The FCC said the incumbents’ obligations to lease networks to rivals under “unbundling” requirements, which are specified in Section 271 of the Telecommunications Act of 1996, do not apply to fiber-to-the-home loops, fiber-to-the-curb loops, the packet function of hybrid copper-fiber loops and packet switching.

Federal regulators led by FCC Chairman Michael Powell have been taking steps to deregulate the high-speed Internet market for more than a year to help spur investment in advanced networks.

“By removing unbundling obligations for fiber-based technology, today’s decision holds great promise for consumers, the telecommunications sector and the American economy. The item eliminates barriers to companies that provide customers with an assortment of new services and applications ….,” Powell said in a statement Friday.
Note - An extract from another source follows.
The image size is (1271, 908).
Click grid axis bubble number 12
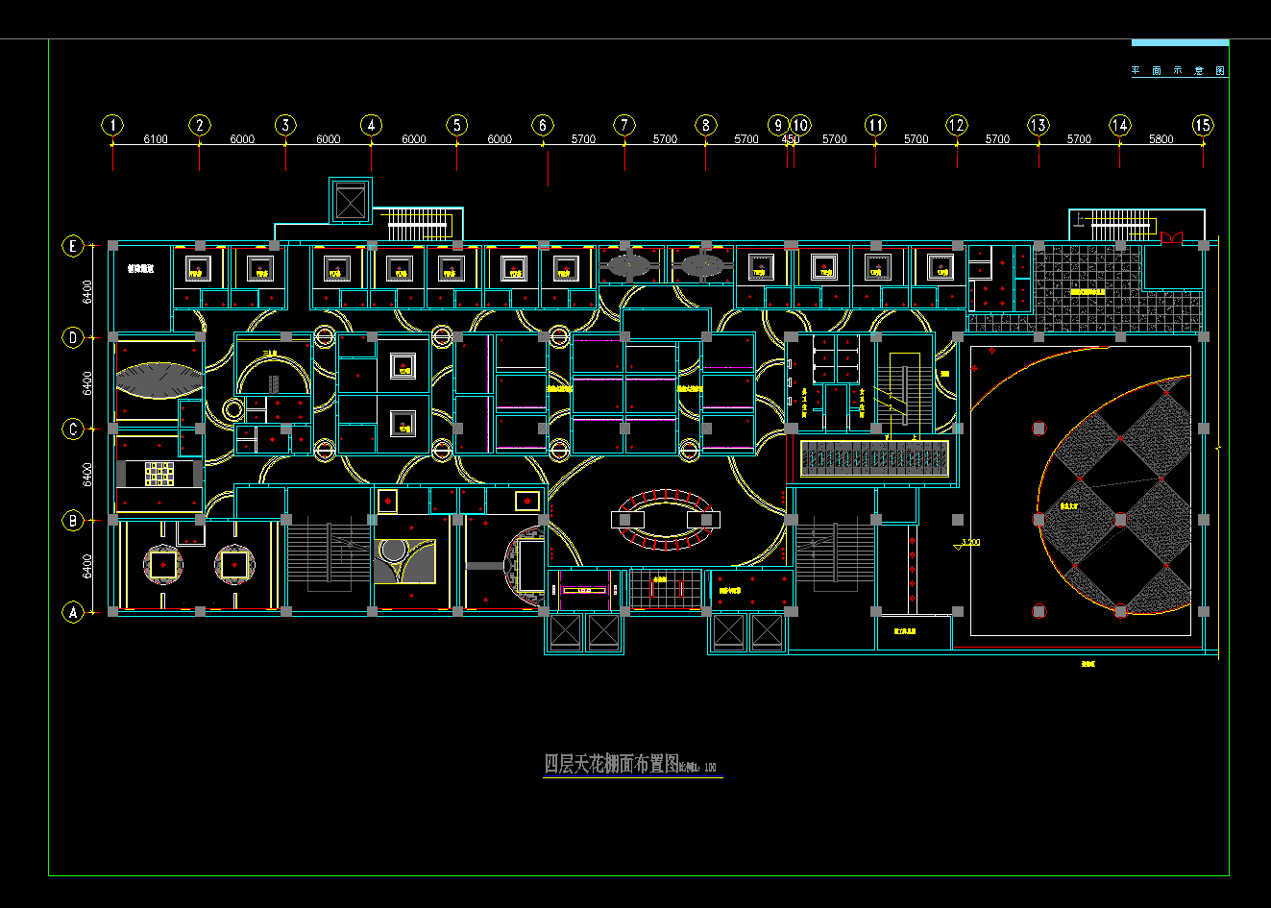coord(957,125)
Telecommunications providers competing with the likes of BellSouth Corp. and Verizon Communications Inc. have argued the biggest local phone companies known as the regional Bells are still obligated to share their networks under federal law. Section 271 of the 1996 Act required the Bells to open the local phone market to competition before they were allowed to enter the long-distance market.

In a statement Friday, FCC commissioner Jonathan Adelstein said the order does not provide sufficient market analysis to evaluate broadband competition around the country or the Bells’ ability to exercise market power for high-speed Internet service.